The second half of Krakow’s big-budget Sacrum Profanum Festival drifted into territories of avant-garde seldom seen on the stage of the Philharmonic, which probably had less to do with the radical leanings of the organizers than the simple fact that American classical music is primarily music of the 20th Century. The composers being presented (except for Bernstein, whose music hardly bears discussion, whom this article will pass over in silence) fell into three camps: the Phillip Glass school of repetitive film soundtrack music, post-Schonbergian atonality, and plain weirdness. Representing the first camp was Glass himself in a performance of five of his quartets that bored a late-night audience to near desperation at the Schindler Factory.

Of greater interest was the John Adams evening at the Philharmonic, conducted by Marc Minkowski and performed by the Sinfonia Varsovia, who were in top form on this occasion. The first piece, entitled “The Wound Dresser,” had a rather pointless string section playing music that now rose, now swelled, behind an operatic singer (Garry Magee).

The text being sung was awful enough to bear quotation: “Oh, the amputated hand!…The bloody stump!… The fractured thigh!… Come sweet death!” As parody this would have been barely tolerable, but I suspect Adams would have liked for us to take it seriously, or perhaps Minkowski simply missed the joke. A second piece called “Shaker Loops,” on the other hand, was like Phillip Glass with a good deal more intelligence and ambition. A subtly and obviously demanding piece, “Loops” is repetitive but never redundant, employing strange limping time signatures. The final piece was “Fearful Symmetries,” and this time the repetition inspired the audience to nod off, only to be jarred awake by some crashing loud parts. Steve Reich is too interesting a composer to be properly linked with the above, his brand of Minimalism articulated somewhat by painter Ad Reinhardt: “no texture, no brushwork, no sketching or drawing, no light, no space, no movement, no object, subject or matter.”

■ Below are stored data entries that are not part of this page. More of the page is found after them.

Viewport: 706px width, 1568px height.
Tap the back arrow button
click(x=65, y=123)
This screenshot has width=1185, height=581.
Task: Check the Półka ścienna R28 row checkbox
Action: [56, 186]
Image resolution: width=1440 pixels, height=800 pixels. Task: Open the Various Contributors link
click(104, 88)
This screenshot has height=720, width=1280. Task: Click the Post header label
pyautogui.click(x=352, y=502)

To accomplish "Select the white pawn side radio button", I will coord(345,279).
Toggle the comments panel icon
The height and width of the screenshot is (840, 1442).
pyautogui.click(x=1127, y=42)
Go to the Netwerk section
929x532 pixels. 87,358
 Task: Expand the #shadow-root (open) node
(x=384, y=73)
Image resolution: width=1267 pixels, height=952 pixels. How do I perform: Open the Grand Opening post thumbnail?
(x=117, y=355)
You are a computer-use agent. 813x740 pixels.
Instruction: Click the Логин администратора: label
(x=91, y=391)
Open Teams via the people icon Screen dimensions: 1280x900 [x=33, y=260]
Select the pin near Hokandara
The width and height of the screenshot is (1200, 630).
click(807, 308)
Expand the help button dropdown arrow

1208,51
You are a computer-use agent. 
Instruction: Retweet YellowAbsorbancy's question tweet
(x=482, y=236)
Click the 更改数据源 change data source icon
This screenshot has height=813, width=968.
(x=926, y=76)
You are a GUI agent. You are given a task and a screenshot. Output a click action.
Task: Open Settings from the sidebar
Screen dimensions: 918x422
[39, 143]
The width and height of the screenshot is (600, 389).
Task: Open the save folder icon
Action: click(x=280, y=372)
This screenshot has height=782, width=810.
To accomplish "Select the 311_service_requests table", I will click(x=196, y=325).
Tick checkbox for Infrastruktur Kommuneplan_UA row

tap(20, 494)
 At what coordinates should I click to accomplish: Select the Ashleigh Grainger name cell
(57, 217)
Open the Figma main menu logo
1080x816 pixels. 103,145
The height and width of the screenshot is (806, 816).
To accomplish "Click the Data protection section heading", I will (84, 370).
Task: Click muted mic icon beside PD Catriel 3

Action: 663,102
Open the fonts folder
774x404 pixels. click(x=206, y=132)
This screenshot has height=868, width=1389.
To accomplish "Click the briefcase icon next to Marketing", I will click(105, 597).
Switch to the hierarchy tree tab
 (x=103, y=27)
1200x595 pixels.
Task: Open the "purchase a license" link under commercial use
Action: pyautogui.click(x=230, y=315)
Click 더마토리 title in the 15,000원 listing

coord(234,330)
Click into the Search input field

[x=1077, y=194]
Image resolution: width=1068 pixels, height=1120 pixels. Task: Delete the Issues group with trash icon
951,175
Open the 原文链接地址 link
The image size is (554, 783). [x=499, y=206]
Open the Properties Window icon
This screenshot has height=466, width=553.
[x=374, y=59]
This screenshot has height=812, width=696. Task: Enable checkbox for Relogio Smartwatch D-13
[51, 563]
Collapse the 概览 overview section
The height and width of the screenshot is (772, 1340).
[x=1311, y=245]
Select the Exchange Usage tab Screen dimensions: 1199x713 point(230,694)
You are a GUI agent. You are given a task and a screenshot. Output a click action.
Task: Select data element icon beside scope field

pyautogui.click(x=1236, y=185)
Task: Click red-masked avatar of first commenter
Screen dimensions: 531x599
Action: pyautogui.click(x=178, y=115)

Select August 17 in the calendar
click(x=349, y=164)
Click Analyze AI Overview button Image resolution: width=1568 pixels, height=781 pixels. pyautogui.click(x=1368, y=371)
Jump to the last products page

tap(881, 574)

What you did have at the Schonberg Ensemble’s performance of “Drumming” was eight percussionists (xylophone/marimba/bongos) and two female vocalists doo-dooing and sometimes whistling for a very long, unbroken period of time. There is certainly a hypnotic appeal to this music, and Reich uses silence in intriguing ways, but surely 80 minutes is too long for all but the most determined thrill-seekers.The next day at the Philharmonic again a surprisingly large crowd showed up to see the Asko Concerto play works by the 99-year-old Elliott Carter (currently writing a new composition to celebrate his own 100th birthday). Carter has said:

“I regard my scores as scenarios for performers to act out with their instruments, dramatizing the players as individuals and as participants in the ensemble.” This sounds almost like Charles Ives in premise, but Carter’s music abandons Ives’s forays into melody altogether. The composer has even confessed that he writes primarily for recordings, as his music is too difficult to digest in a single sitting. The “Asko Concerto” (written for the ensemble performing the piece) is precisely such a composition. The remaining two works (“Dialogues” and “Double Concerto”) both gave listeners a bit more of a foothold, owing in part to the conversational aspect between the solo instruments and the ensemble – or, in “Dialogues,” a lovely call-and-response passage between the trumpet and the piano. Coming at last to the out-and-out weirdness category, we have John Cage, the composer famed for sitting at a piano and not playing anything for over four minutes. In addition to such conceptual diddling, Cage does have some very wonderful pieces, such as his tribute to James Joyce entitled “Roratio.”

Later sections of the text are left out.